Records from a pointing dataset:

============================================================

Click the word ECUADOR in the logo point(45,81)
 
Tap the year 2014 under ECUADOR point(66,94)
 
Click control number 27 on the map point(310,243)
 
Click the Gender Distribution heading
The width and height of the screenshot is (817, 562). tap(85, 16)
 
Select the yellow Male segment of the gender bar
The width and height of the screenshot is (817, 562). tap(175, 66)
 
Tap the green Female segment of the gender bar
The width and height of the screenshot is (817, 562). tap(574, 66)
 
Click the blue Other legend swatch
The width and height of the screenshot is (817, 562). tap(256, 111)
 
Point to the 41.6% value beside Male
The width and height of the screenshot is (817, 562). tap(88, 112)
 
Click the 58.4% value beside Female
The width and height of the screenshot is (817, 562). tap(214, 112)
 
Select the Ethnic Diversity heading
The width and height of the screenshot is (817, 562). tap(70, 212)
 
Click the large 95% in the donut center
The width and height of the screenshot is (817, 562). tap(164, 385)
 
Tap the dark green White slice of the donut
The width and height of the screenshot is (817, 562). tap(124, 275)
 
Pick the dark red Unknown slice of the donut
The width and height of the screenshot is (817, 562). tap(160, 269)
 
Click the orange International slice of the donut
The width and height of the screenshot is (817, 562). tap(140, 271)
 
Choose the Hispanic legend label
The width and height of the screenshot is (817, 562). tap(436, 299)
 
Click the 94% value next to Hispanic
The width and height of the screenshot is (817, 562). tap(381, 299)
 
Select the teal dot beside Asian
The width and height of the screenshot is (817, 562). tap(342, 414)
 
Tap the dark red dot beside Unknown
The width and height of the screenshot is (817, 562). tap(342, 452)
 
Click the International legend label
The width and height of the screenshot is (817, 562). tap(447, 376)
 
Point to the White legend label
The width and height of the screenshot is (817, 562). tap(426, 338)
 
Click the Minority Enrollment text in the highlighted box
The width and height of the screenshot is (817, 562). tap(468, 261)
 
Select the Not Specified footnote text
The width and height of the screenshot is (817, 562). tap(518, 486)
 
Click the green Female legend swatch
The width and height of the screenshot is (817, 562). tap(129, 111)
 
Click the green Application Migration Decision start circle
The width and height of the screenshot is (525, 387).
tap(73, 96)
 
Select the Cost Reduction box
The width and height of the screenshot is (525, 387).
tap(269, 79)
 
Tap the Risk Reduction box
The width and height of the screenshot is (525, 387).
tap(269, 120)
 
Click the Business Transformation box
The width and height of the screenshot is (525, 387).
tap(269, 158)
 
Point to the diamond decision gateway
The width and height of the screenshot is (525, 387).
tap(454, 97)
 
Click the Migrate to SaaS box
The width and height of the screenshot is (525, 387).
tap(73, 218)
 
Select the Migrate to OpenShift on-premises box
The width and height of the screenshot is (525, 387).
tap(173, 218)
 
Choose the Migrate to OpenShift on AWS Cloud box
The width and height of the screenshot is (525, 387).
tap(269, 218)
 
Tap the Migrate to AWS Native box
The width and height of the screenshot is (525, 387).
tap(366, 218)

============================================================

**TASK DETAILS:**
Substitute "key" for "legend" throughout all of the records above, and leave every other word as it is.

**ANSWER FOR THE TASK:**
Click the word ECUADOR in the logo point(45,81)
 
Tap the year 2014 under ECUADOR point(66,94)
 
Click control number 27 on the map point(310,243)
 
Click the Gender Distribution heading
The width and height of the screenshot is (817, 562). tap(85, 16)
 
Select the yellow Male segment of the gender bar
The width and height of the screenshot is (817, 562). tap(175, 66)
 
Tap the green Female segment of the gender bar
The width and height of the screenshot is (817, 562). tap(574, 66)
 
Click the blue Other key swatch
The width and height of the screenshot is (817, 562). tap(256, 111)
 
Point to the 41.6% value beside Male
The width and height of the screenshot is (817, 562). tap(88, 112)
 
Click the 58.4% value beside Female
The width and height of the screenshot is (817, 562). tap(214, 112)
 
Select the Ethnic Diversity heading
The width and height of the screenshot is (817, 562). tap(70, 212)
 
Click the large 95% in the donut center
The width and height of the screenshot is (817, 562). tap(164, 385)
 
Tap the dark green White slice of the donut
The width and height of the screenshot is (817, 562). tap(124, 275)
 
Pick the dark red Unknown slice of the donut
The width and height of the screenshot is (817, 562). tap(160, 269)
 
Click the orange International slice of the donut
The width and height of the screenshot is (817, 562). tap(140, 271)
 
Choose the Hispanic key label
The width and height of the screenshot is (817, 562). tap(436, 299)
 
Click the 94% value next to Hispanic
The width and height of the screenshot is (817, 562). tap(381, 299)
 
Select the teal dot beside Asian
The width and height of the screenshot is (817, 562). tap(342, 414)
 
Tap the dark red dot beside Unknown
The width and height of the screenshot is (817, 562). tap(342, 452)
 
Click the International key label
The width and height of the screenshot is (817, 562). tap(447, 376)
 
Point to the White key label
The width and height of the screenshot is (817, 562). tap(426, 338)
 
Click the Minority Enrollment text in the highlighted box
The width and height of the screenshot is (817, 562). tap(468, 261)
 
Select the Not Specified footnote text
The width and height of the screenshot is (817, 562). tap(518, 486)
 
Click the green Female key swatch
The width and height of the screenshot is (817, 562). tap(129, 111)
 
Click the green Application Migration Decision start circle
The width and height of the screenshot is (525, 387).
tap(73, 96)
 
Select the Cost Reduction box
The width and height of the screenshot is (525, 387).
tap(269, 79)
 
Tap the Risk Reduction box
The width and height of the screenshot is (525, 387).
tap(269, 120)
 
Click the Business Transformation box
The width and height of the screenshot is (525, 387).
tap(269, 158)
 
Point to the diamond decision gateway
The width and height of the screenshot is (525, 387).
tap(454, 97)
 
Click the Migrate to SaaS box
The width and height of the screenshot is (525, 387).
tap(73, 218)
 
Select the Migrate to OpenShift on-premises box
The width and height of the screenshot is (525, 387).
tap(173, 218)
 
Choose the Migrate to OpenShift on AWS Cloud box
The width and height of the screenshot is (525, 387).
tap(269, 218)
 
Tap the Migrate to AWS Native box
The width and height of the screenshot is (525, 387).
tap(366, 218)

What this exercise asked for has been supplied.